»»

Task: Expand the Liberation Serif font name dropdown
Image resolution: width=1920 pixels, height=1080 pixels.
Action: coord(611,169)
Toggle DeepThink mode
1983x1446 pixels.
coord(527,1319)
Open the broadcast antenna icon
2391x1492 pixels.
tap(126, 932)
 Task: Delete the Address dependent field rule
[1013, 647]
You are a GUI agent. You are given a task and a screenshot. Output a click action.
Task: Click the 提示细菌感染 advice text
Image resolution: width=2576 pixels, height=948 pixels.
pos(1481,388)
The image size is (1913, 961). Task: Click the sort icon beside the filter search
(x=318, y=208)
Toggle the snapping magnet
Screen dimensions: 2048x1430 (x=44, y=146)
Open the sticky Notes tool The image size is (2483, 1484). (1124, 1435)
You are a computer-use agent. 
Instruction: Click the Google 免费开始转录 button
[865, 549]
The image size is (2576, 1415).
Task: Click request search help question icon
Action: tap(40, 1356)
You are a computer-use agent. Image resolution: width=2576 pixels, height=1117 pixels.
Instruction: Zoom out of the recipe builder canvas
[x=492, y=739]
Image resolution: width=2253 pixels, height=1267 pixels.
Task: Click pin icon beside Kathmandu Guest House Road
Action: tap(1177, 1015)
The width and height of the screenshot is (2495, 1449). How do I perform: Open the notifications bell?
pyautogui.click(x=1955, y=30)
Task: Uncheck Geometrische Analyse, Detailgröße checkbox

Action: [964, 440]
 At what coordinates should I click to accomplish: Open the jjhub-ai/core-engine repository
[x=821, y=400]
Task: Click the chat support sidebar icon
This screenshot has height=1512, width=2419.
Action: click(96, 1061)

««

- _Exercise directions_
Lines from the one containing "1983x1446 pixels." to the end of the data are to be printed exactly, including the first and last.

- _Completed exercise_
1983x1446 pixels.
coord(527,1319)
Open the broadcast antenna icon
2391x1492 pixels.
tap(126, 932)
 Task: Delete the Address dependent field rule
[1013, 647]
You are a GUI agent. You are given a task and a screenshot. Output a click action.
Task: Click the 提示细菌感染 advice text
Image resolution: width=2576 pixels, height=948 pixels.
pos(1481,388)
The image size is (1913, 961). Task: Click the sort icon beside the filter search
(x=318, y=208)
Toggle the snapping magnet
Screen dimensions: 2048x1430 (x=44, y=146)
Open the sticky Notes tool The image size is (2483, 1484). (1124, 1435)
You are a computer-use agent. 
Instruction: Click the Google 免费开始转录 button
[865, 549]
The image size is (2576, 1415).
Task: Click request search help question icon
Action: tap(40, 1356)
You are a computer-use agent. Image resolution: width=2576 pixels, height=1117 pixels.
Instruction: Zoom out of the recipe builder canvas
[x=492, y=739]
Image resolution: width=2253 pixels, height=1267 pixels.
Task: Click pin icon beside Kathmandu Guest House Road
Action: tap(1177, 1015)
The width and height of the screenshot is (2495, 1449). How do I perform: Open the notifications bell?
pyautogui.click(x=1955, y=30)
Task: Uncheck Geometrische Analyse, Detailgröße checkbox

Action: [964, 440]
 At what coordinates should I click to accomplish: Open the jjhub-ai/core-engine repository
[x=821, y=400]
Task: Click the chat support sidebar icon
This screenshot has height=1512, width=2419.
Action: click(96, 1061)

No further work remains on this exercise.